Originally Posted by
marta
Alysia, have a safe trip home. Take care of yourself and heal some before taking on anything big. Take care of your own health and your family back home. You're on my mind and in my heart much.
I have to share this experience with you all because in the spirit of Phil, where we share booger size, amount of blood in our various bodily excrement, etc. this was what I woke up to this morning.
I didn't go to Calgary this week (for the Vasculitis Conference or to see Phil) because I got smoked with a nasty flu and have been at home dealing with symptoms very similar to those at onset. I haven't had one of these for a very very long time. One of said symptoms is a very stuffed nose, sinuses and lungs. So I've had a hard time sleeping with the symptoms. I wake up often and then have a hard time going back down. This morning, after a couple of wake ups, I had a dream that felt so real I woke up crying. It was me in my dream, but in hindsight I feel like it was Phil coming by to show me, and it all revolved around not being able to get enough oxygen into my lungs. I was trying as hard as I could, but with the wheezing, and the inflammation and phlegm that was going on (moreso in my dream than in real life) I felt like I was slowly drowning. I was trying to ask for help from Brian, who in my dream was beside me in bed, but in reality wasn't, but my words didn't have enough oxygen to hold on to in order to escape my body. I woke up in tears, and my heart just melted for Phil. I really feel like he came by to show me what he was feeling near the end.
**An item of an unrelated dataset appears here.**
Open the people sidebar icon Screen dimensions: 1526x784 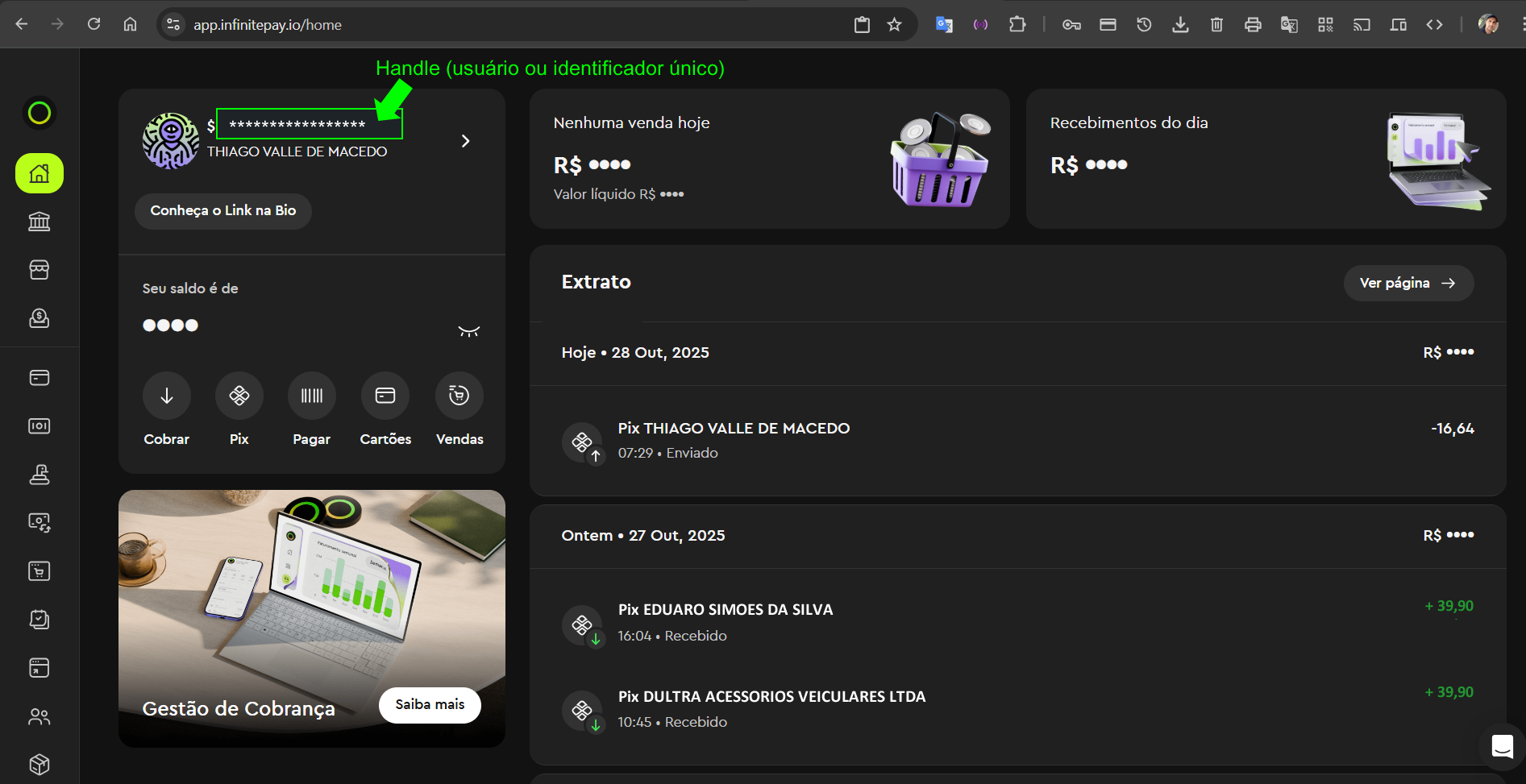click(x=40, y=716)
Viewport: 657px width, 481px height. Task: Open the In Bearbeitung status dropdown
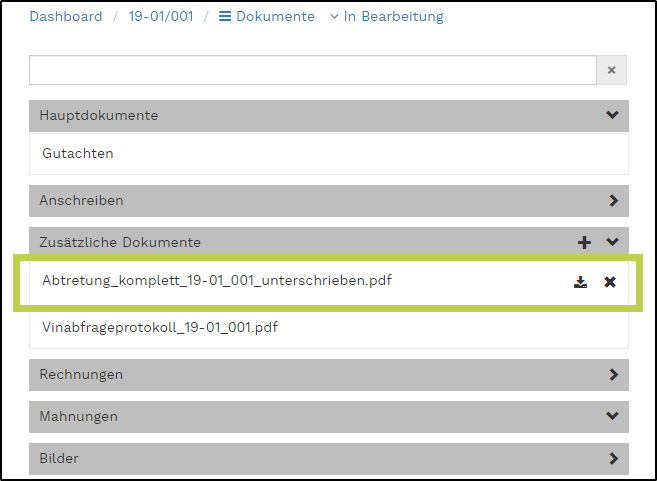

He was the first Weggie I met in person, in real living colour. Phil and I saw things differently often and butted heads a lot, but we also shared a lot in common. It wasn't so much the outcome that Phil and I saw differently but more the approach. He did everything he did because he wanted to save people. He wanted everyone on the planet to be 'saved' - both physically and spiritually, and he took it upon himself to get to that end the best way he knew how. Phil took a big hit from this disease, he has suffered from it a very long time at the hands of many incompetent doctors and some great ones. Too bad that he got stuck with the not so great ones in the end. This disease however also gave him a circle of friends truly global, not something many others in his Saskatchewan town can boast. It also brought him together with the love of his life, who I can say pretty confidently surpasses the love and understanding anyone near his home could have afforded. There are blessings in everything, even something as gross as WG or GPA, and we have all been blessed to know this little Batman from Saskatchewan, who got his moniker by hanging a dude upside down over a bridge to protect the honour of a female friend. He and I shared WG and a stubbornness beyond normal, which is why we butted heads so often, but he is now with some greats up there, watching over us all.